February 27, 2004

Age: 17 years 6 months 29 days

I don’t think that I like redacted anymore. It’s kind of sad. I mean, I would love to like them, and love for them to be the right person for me. But I just want to be friends for a long while, or at least until we go to college. I love them. I love how crazy they are, but we may not be good for each other. We could be, but I don’t know. Anyway, I’m great with being friends and never rushing anything. If it’s real, it will continue on in a year or two. But yeah, I would like to know them much better as a friend before anything happens. They’re still super cute though. I like a lot of things about them, but I need to know them better.

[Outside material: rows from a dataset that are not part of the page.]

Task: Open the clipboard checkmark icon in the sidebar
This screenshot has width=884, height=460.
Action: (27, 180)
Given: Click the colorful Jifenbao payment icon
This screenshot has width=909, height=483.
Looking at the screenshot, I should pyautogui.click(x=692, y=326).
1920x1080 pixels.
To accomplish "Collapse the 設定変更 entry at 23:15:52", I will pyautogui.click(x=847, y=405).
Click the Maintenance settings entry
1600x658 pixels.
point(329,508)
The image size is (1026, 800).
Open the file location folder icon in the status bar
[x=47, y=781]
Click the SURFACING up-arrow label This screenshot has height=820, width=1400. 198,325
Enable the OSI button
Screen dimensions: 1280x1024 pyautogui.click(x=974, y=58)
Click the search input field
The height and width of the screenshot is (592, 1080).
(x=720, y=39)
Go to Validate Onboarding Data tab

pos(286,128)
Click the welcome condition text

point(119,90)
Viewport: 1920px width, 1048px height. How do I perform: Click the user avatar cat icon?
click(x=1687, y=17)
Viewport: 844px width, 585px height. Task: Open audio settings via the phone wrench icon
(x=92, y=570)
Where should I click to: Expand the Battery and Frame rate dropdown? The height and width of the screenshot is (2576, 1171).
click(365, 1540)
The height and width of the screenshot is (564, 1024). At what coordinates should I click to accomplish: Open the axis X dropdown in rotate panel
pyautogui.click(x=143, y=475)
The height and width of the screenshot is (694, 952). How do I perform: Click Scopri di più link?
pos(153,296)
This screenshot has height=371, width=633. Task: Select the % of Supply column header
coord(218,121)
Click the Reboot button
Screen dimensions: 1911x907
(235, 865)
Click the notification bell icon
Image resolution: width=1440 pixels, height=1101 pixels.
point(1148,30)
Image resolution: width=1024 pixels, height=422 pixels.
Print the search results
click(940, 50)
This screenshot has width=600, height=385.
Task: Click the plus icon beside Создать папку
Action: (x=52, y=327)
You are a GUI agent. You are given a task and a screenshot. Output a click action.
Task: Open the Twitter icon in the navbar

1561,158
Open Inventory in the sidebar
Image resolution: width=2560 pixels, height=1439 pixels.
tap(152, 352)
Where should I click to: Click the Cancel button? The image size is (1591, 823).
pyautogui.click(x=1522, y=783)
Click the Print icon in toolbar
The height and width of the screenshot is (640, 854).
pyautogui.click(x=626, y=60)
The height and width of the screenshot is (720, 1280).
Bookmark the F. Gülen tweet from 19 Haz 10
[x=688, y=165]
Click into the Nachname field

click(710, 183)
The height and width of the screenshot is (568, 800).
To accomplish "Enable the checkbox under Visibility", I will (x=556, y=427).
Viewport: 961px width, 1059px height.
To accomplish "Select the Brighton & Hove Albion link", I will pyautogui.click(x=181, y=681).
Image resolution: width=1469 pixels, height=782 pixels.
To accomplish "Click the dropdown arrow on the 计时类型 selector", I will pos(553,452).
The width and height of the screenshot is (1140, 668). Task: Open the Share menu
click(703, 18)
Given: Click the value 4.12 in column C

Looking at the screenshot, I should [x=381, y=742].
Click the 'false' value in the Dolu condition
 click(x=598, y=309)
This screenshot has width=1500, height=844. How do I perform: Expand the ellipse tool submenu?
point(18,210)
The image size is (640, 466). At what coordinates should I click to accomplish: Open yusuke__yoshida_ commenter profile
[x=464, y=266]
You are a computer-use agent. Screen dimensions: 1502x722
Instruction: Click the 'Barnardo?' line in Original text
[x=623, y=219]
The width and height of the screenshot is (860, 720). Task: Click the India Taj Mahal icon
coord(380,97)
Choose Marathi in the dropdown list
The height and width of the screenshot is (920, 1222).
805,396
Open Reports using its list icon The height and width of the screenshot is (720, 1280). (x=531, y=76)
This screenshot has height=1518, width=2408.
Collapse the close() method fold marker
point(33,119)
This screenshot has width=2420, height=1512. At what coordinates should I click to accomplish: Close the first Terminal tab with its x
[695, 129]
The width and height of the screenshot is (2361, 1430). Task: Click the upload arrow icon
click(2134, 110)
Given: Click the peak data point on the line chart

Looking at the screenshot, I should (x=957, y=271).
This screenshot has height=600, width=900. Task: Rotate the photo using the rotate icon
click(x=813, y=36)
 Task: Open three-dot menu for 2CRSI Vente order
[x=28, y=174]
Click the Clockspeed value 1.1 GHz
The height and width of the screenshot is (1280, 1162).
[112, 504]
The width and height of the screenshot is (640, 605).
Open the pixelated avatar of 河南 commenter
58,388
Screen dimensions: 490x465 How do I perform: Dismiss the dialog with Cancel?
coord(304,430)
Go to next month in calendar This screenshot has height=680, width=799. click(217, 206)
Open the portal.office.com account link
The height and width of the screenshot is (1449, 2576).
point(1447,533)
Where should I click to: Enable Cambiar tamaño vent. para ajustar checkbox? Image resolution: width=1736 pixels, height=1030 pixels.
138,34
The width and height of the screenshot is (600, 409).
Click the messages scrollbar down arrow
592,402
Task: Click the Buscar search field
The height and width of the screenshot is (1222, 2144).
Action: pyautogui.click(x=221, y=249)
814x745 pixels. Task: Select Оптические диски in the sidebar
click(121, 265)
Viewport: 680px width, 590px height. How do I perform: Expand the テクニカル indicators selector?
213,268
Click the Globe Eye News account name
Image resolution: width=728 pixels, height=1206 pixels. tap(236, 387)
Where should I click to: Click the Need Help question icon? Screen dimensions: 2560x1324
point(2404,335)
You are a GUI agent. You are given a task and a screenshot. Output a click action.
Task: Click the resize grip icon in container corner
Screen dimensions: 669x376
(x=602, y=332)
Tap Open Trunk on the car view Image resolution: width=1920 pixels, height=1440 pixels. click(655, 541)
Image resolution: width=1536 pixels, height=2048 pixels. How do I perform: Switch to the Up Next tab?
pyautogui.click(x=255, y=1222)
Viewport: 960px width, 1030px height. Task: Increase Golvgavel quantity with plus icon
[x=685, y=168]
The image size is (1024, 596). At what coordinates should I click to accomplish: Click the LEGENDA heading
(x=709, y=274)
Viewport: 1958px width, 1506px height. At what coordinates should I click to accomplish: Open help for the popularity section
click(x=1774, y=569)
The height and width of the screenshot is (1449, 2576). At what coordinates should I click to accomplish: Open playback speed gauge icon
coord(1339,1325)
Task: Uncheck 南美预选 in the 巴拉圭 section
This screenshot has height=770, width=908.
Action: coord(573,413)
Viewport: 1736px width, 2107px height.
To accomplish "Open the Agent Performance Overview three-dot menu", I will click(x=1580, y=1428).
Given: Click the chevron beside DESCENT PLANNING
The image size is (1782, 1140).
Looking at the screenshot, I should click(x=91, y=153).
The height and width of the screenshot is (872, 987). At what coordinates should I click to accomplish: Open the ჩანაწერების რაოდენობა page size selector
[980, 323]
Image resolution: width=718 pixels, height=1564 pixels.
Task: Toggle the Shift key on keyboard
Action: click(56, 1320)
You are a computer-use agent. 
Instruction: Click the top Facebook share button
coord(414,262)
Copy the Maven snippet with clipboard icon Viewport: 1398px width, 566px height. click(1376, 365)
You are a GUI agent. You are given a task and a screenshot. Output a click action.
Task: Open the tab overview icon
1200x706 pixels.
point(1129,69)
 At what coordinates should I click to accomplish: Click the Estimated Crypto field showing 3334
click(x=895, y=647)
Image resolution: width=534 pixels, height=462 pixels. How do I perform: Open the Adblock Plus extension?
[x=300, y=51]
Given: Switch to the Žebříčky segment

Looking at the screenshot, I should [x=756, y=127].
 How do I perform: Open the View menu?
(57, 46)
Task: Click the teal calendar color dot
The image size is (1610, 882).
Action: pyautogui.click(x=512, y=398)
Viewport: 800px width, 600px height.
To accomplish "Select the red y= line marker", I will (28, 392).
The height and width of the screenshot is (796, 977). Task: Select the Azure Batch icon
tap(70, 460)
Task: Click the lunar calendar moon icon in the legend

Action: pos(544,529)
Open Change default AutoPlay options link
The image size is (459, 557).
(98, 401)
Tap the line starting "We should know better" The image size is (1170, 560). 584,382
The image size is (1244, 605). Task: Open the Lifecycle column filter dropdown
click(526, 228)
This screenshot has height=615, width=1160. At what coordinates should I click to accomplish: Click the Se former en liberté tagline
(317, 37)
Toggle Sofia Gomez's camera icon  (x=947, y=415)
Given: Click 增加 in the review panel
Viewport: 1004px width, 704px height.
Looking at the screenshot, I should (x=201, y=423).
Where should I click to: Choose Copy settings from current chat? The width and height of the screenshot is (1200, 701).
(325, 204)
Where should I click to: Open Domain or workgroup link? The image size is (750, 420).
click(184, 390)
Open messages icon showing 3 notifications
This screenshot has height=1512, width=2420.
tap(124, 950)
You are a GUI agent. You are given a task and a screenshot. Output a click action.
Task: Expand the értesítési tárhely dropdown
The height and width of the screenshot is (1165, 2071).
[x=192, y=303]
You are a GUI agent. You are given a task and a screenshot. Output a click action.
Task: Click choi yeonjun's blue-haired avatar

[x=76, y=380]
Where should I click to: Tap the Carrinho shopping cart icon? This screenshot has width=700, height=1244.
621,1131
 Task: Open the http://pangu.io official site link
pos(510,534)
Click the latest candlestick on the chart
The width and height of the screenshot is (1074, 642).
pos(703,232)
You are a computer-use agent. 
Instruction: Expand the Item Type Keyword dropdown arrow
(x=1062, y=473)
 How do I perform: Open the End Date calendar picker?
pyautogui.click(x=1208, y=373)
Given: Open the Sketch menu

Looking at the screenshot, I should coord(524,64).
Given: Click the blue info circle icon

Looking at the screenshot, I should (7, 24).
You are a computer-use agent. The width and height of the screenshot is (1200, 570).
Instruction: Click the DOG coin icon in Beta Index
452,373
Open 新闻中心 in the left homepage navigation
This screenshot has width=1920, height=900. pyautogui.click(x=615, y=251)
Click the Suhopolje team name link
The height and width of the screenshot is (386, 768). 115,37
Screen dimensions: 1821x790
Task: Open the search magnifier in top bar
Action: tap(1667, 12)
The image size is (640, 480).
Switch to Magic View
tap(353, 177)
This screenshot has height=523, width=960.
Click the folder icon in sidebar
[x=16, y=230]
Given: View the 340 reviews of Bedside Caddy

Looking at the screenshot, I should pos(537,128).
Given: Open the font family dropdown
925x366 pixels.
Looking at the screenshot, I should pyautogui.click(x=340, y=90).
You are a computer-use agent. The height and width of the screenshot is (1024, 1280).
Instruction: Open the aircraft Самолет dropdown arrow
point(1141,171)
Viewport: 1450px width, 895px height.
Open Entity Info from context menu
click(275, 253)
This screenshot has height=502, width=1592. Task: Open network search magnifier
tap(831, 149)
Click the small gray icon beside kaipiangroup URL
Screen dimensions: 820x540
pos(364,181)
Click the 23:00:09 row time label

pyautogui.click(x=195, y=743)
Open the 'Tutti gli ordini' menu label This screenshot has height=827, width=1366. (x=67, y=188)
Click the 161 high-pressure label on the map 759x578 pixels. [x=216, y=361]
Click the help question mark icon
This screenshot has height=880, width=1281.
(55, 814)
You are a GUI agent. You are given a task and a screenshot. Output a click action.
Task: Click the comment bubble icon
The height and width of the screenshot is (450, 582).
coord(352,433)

Anyway, I met with redacted yesterday and it was great. We get along really well and I would like to continue building a friendship. God, it was great. We talked about you. They told me what is going on in their life, all of their struggles and things. They really are an amazing person and I’m glad that you put them in my life. They feel removed from you, like you are testing them. They want to know what the future will be like for them, but you’re not telling them. That’s so frustrating. But God, they’ve got a good head. They cling to the hope you give them in those small doses. Don’t let them lose sight of you during this testing. I know that you will rescue them if they start the fall.

Also, this makes me anxious about you testing me. I’m sure it will happen soon. I’ll start praying to you and you’ll feel distance, removed. I don’t want to go through this testing period, but since it helps me throw it will be all right.

I still want a Bible study but I don’t want to start one, I want to have one. I can’t lecture, but we can meet and learn from each other. That’s a much better plan. Plus, everyone else has something they can teach the rest of us. I can’t be the only one teaching. My knowledge is insufficient.